* Exercise requirements *
Your output should consist of the lines from the first line of the records below through the one with "World (659, 1227)", exactly, minus the pictures.

** Opening Task data block **

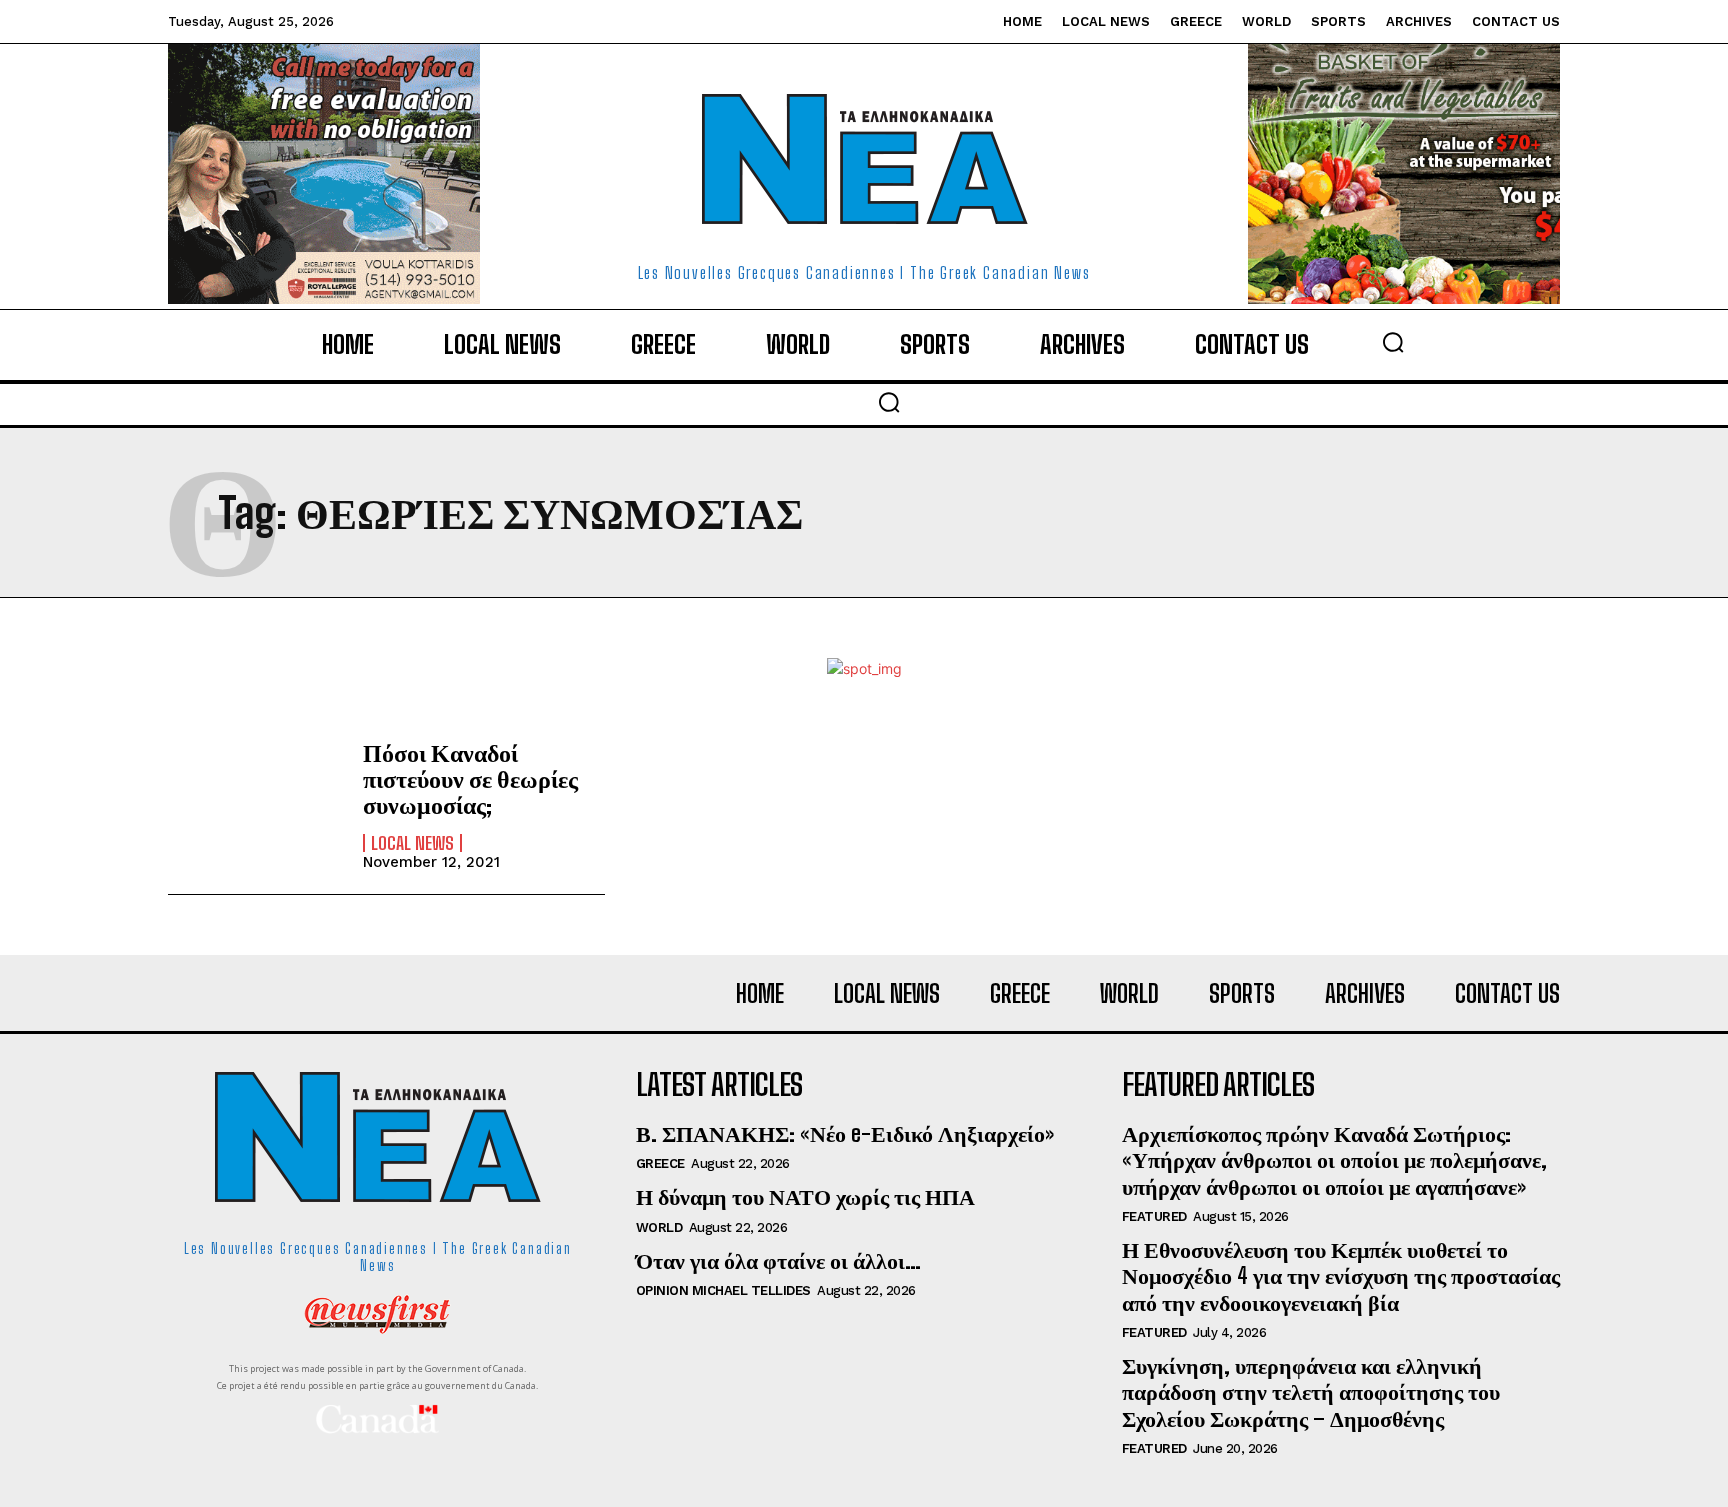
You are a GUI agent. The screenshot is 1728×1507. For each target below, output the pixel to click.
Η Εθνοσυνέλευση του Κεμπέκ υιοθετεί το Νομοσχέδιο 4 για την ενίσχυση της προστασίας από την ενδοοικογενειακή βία (1341, 1276)
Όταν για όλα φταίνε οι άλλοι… (778, 1260)
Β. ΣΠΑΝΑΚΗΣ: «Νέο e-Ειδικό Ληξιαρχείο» (845, 1133)
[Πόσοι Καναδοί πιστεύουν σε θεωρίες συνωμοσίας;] (255, 804)
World (659, 1227)
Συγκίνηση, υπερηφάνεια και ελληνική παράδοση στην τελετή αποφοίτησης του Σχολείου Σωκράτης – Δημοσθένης (1311, 1392)
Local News (412, 843)
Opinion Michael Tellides (723, 1290)
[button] (1393, 342)
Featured (1154, 1216)
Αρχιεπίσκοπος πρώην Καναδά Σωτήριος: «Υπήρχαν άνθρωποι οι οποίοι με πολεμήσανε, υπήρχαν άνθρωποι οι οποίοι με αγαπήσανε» (1334, 1160)
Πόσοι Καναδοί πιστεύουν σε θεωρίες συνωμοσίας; (470, 779)
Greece (660, 1163)
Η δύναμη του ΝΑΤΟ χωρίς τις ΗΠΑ (805, 1196)
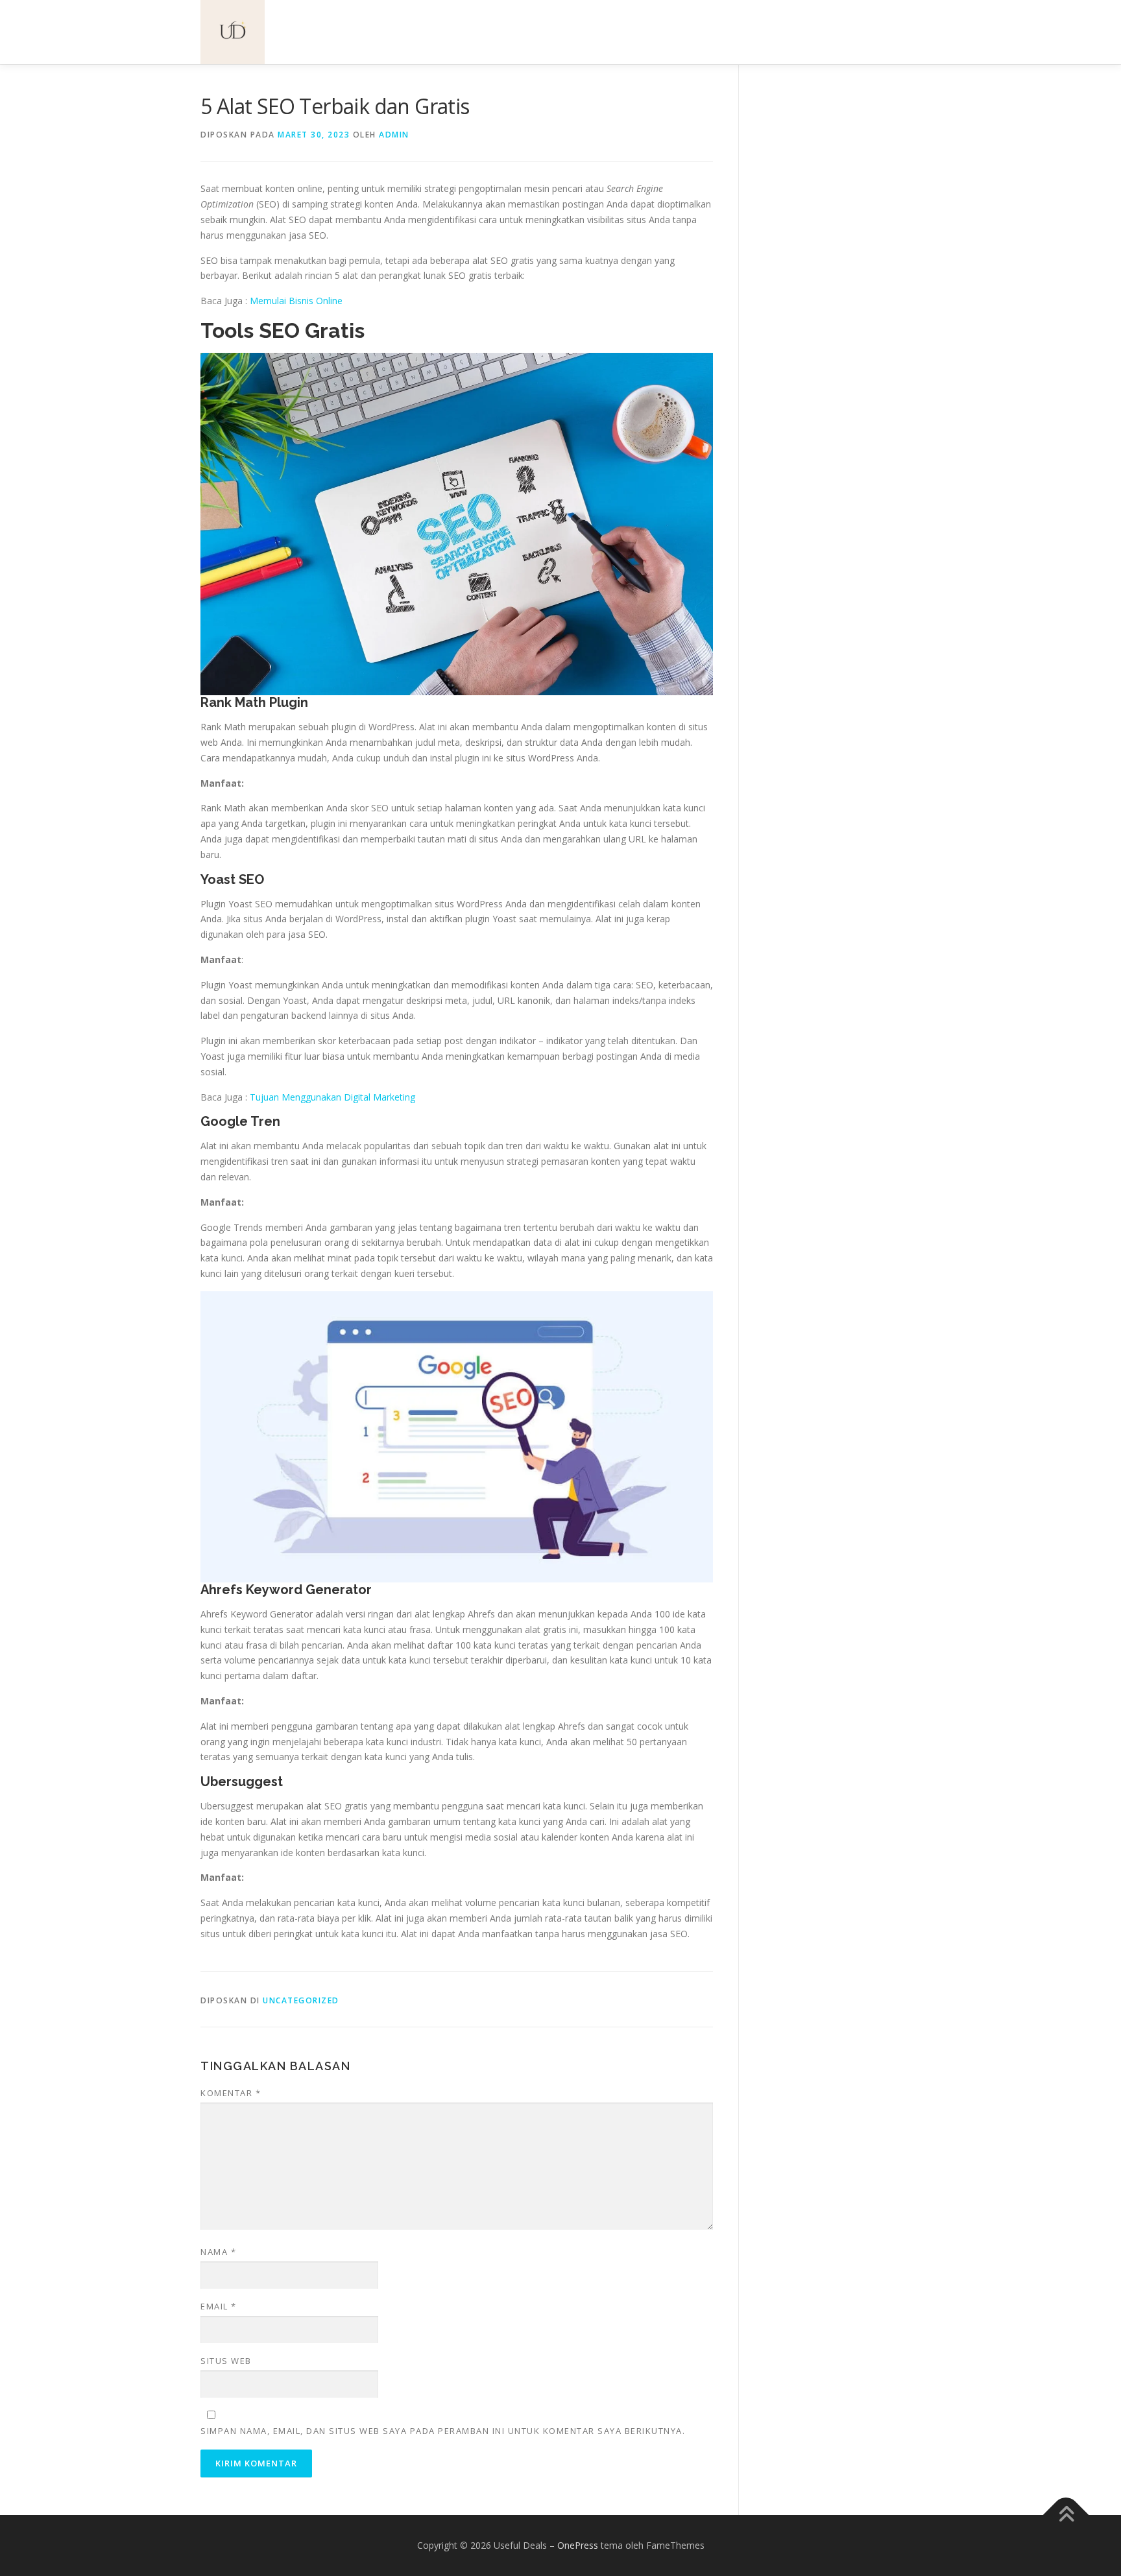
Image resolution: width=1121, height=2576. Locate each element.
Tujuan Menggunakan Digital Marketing (332, 1097)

** Closing Task data block **

* Result for this exercise *
You are a GUI agent. The screenshot is 1728×1507. For each target below, output the pixel to click.
Η Εθνοσυνέλευση του Κεμπέκ υιοθετεί το Νομοσχέδιο 4 για την ενίσχυση της προστασίας από την ενδοοικογενειακή βία (1341, 1276)
Όταν για όλα φταίνε οι άλλοι… (778, 1260)
Β. ΣΠΑΝΑΚΗΣ: «Νέο e-Ειδικό Ληξιαρχείο» (845, 1133)
[Πόσοι Καναδοί πιστεύουν σε θεωρίες συνωμοσίας;] (255, 804)
World (659, 1227)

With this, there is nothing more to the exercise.